Dennis | 5 comments Your welcome. I guess Phillip José Farmers World of Tiers was also an inspiration . He wrote an introduction to "A Private Cosmos" in my old Ace copy.


message 26: by Mary (new) - rated it 3 stars

Mary Catelli | 774 comments Jim wrote: "Randy wrote: "Weird. I feel like I read a different book than everyone else..."

I agree that the characters weren't complex, but I think this is done on purpose. ."


"On purpose" is really a defense only against doing something through sloppiness. 0:)

Thin characters can be a real obstacle to getting into a story, and I'm afraid that Zelazny does not make it easier to overcome it.


message 27: by Jim (new) - rated it 5 stars

Jim (jimmaclachlan) | 2269 comments I loved the first World of Tiers book & most of the rest were good.
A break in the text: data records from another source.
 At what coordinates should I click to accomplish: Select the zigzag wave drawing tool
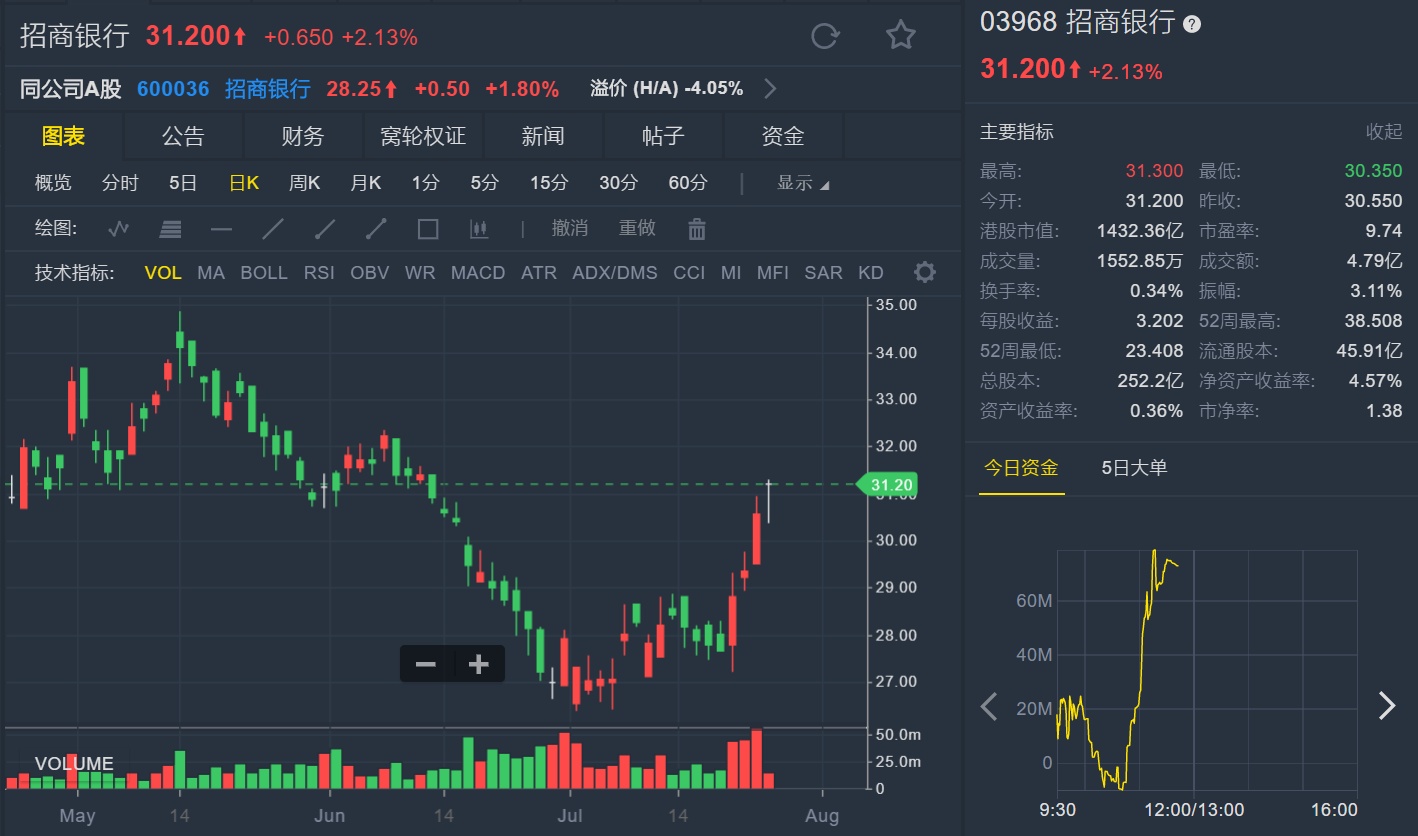[x=119, y=229]
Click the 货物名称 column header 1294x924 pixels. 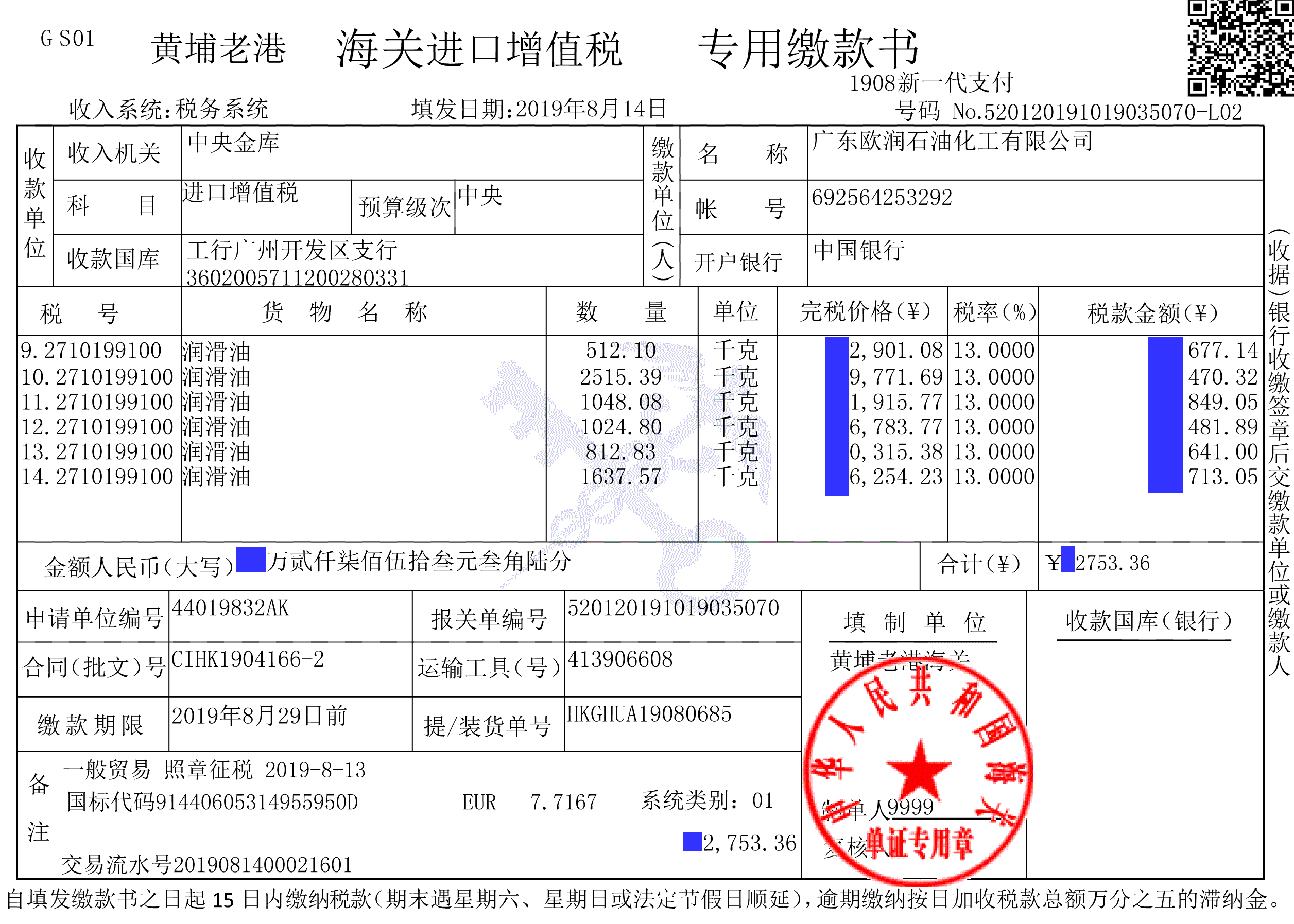point(344,312)
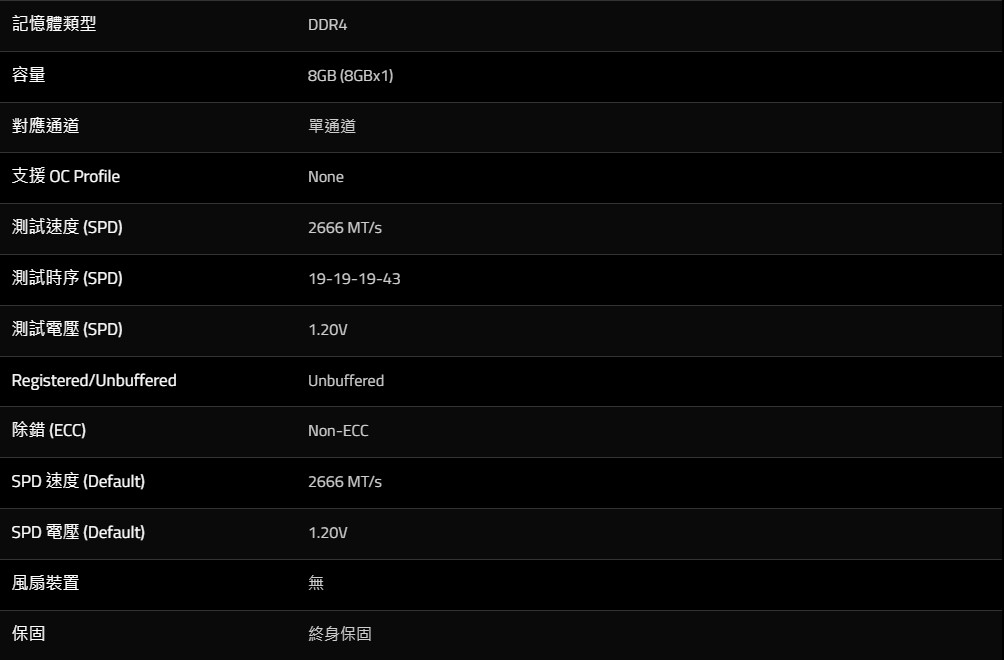
Task: Click the SPD 電壓 (Default) label
Action: point(78,532)
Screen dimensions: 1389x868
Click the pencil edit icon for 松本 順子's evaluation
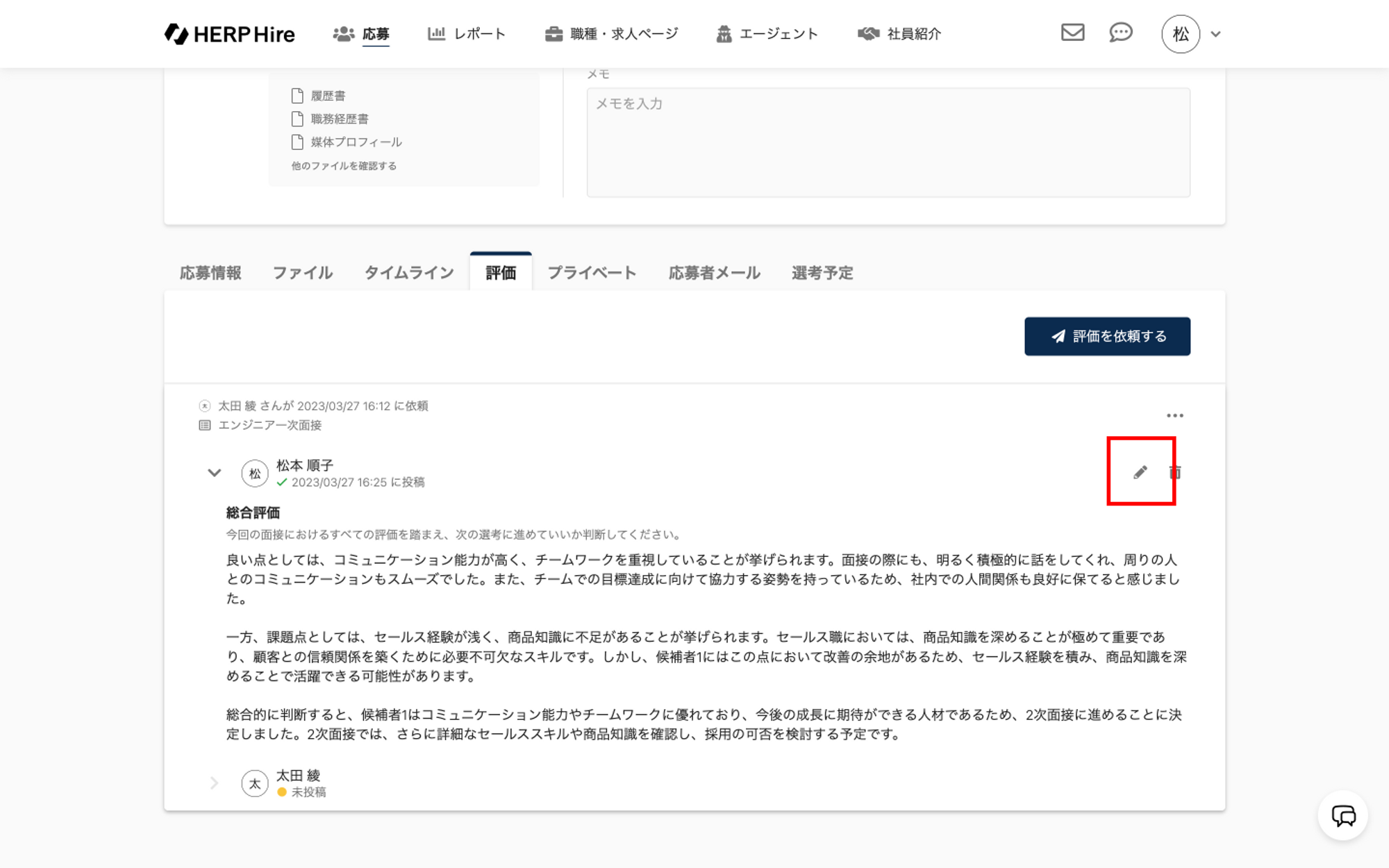point(1140,472)
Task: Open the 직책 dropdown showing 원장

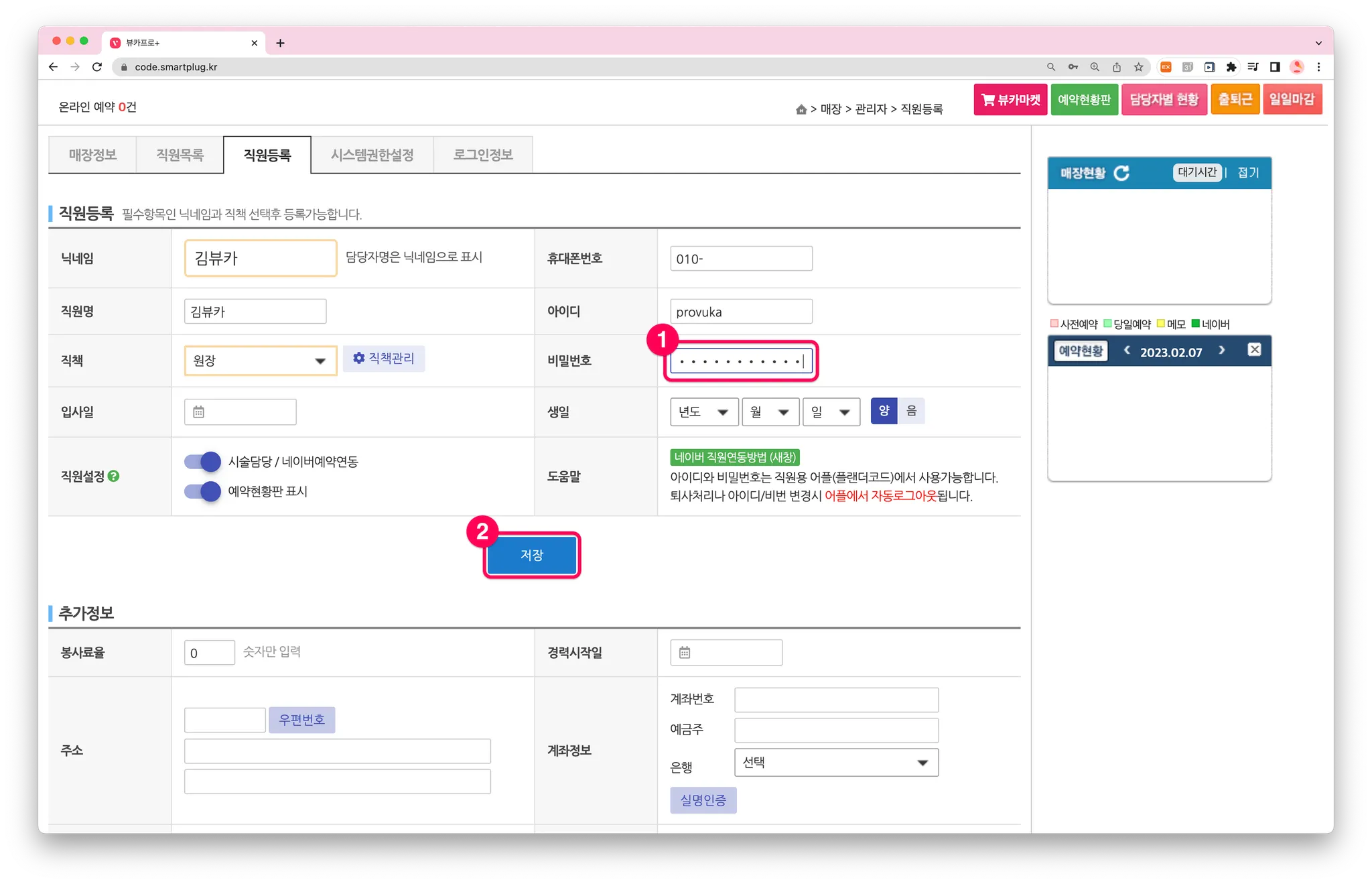Action: 260,361
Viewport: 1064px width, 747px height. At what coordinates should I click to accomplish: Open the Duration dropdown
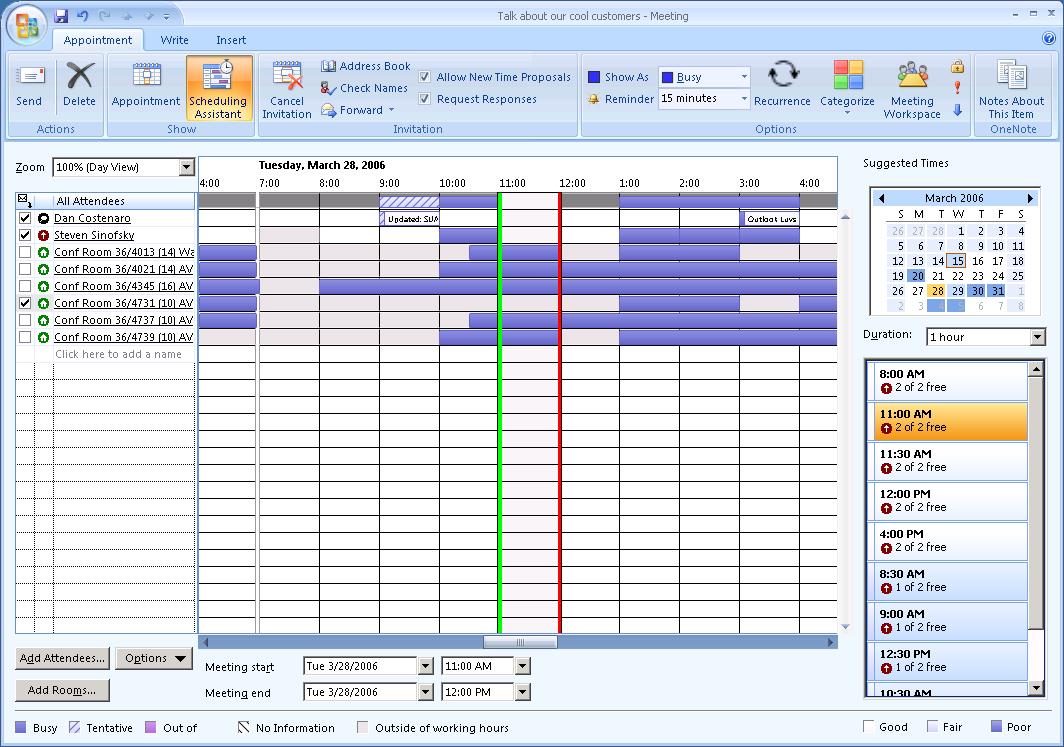pyautogui.click(x=1037, y=337)
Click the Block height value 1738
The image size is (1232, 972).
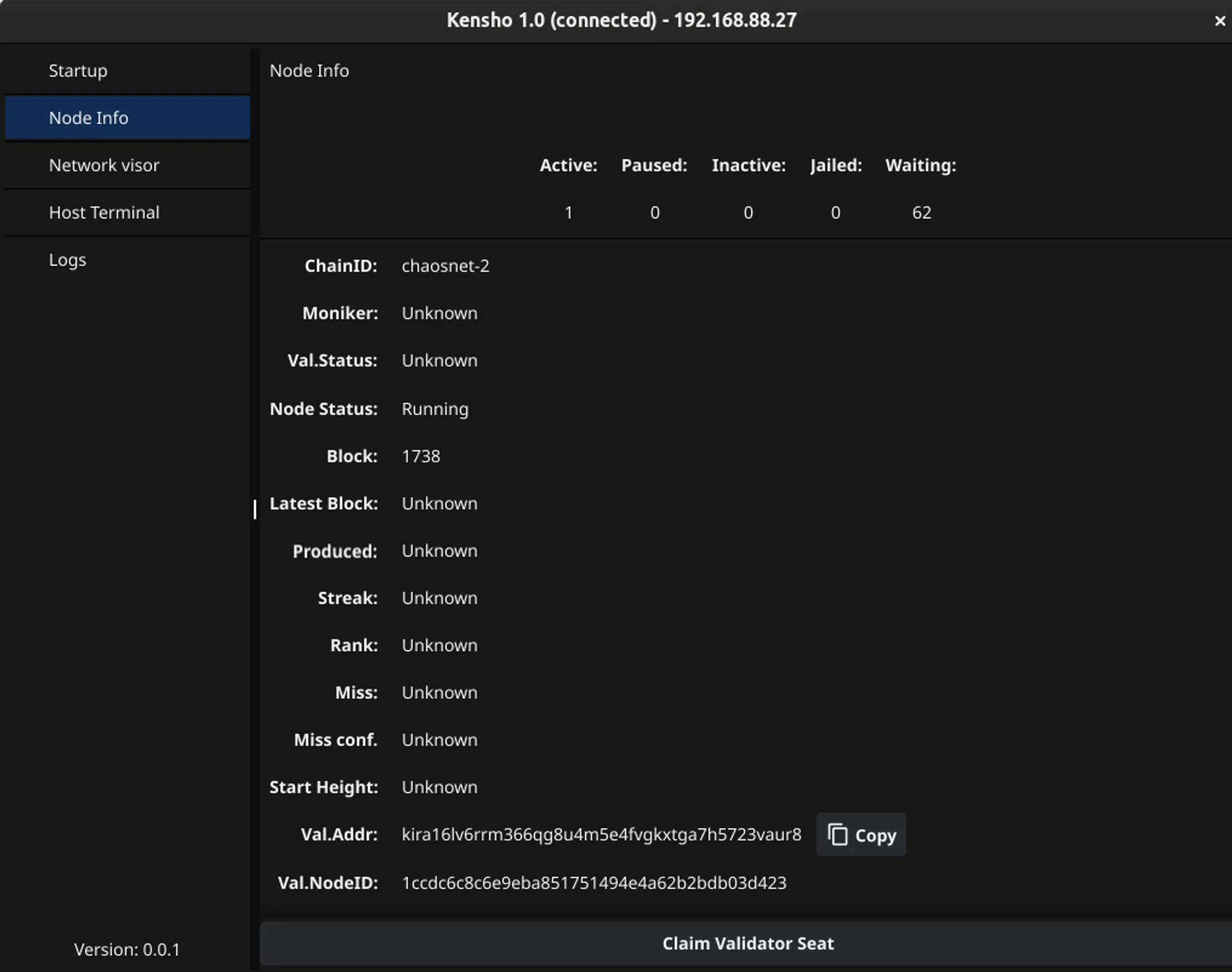420,456
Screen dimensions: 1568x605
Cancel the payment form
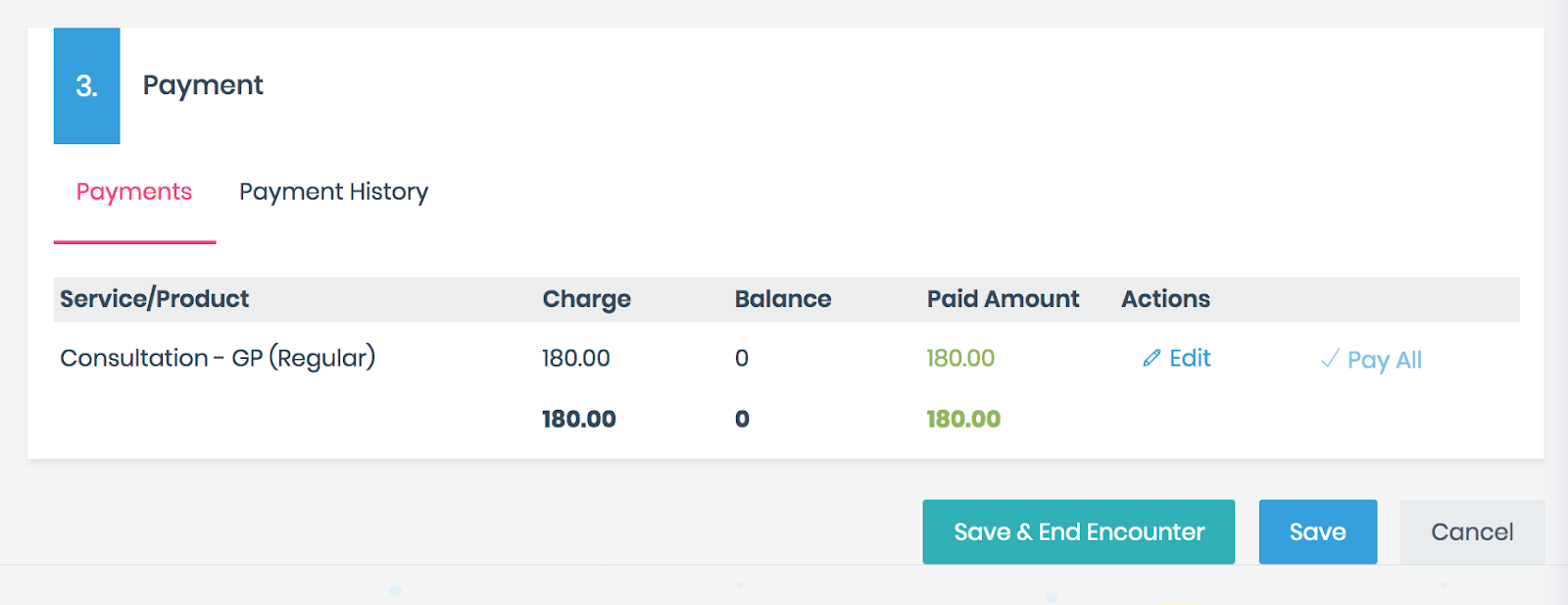(x=1471, y=531)
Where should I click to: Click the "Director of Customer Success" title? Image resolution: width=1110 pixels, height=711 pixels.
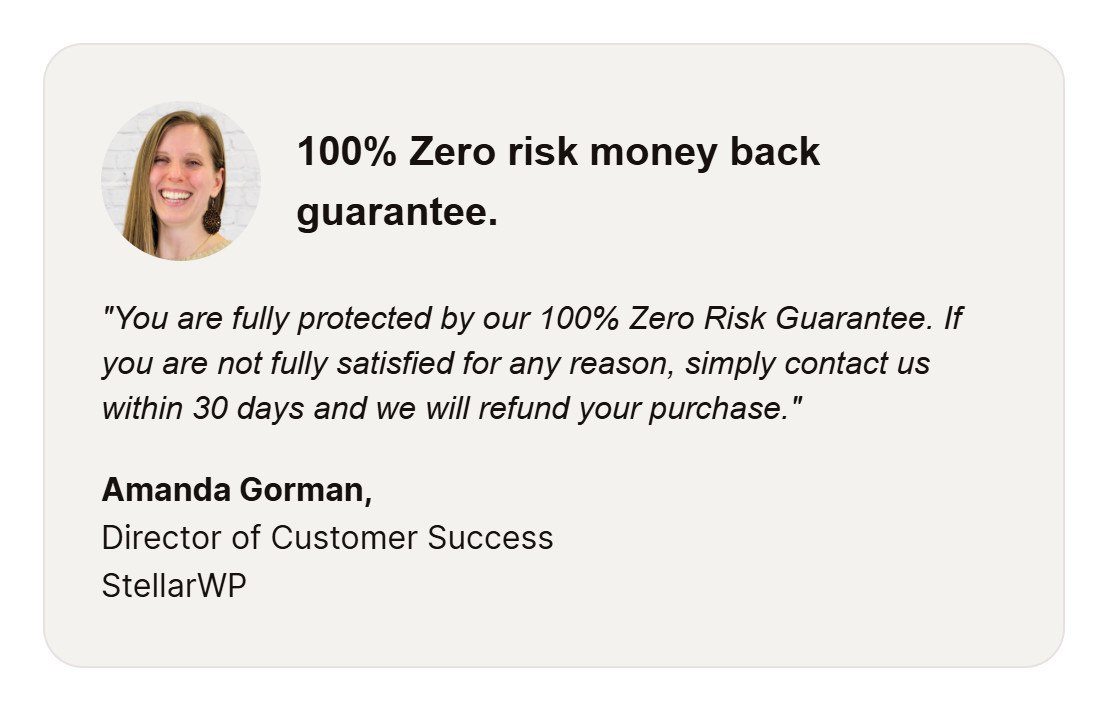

I was highly disappointed with the last 2 books, though. I'm not a real fan of authors going back to finish a series decades later. They've changed too much.


message 28: by [deleted user] (new)

Jim wrote: "I loved the first World of Tiers book & most of the rest were good. I was highly disappointed with the last 2 books, though. I'm not a real fan of authors going back to finish a series decades late..."

My experience with Farmer's World of Tiers began with the 4th book (Behind the Walls of Terra.) The cover & interior of that 1972 Ace paperback was a pains to not reveal it was part of a series – apparently with good cause; they didn't have the rights to publish the first three books in the US. I read it with that odd feeling of missing something. Some time later I discovered it was a part of a series and tracked down the UK (Sphere Books) paperbacks, which made more sense. (It wasn't like today when a few clicks brings you products from around the globe; how did we survive?)


message 29: by Jim (new) - rated it 5 stars

Jim (jimmaclachlan) | 2269 comments G33z3r wrote: "... (It wasn't like today when a few clicks brings you products from around the globe; how did we survive?)"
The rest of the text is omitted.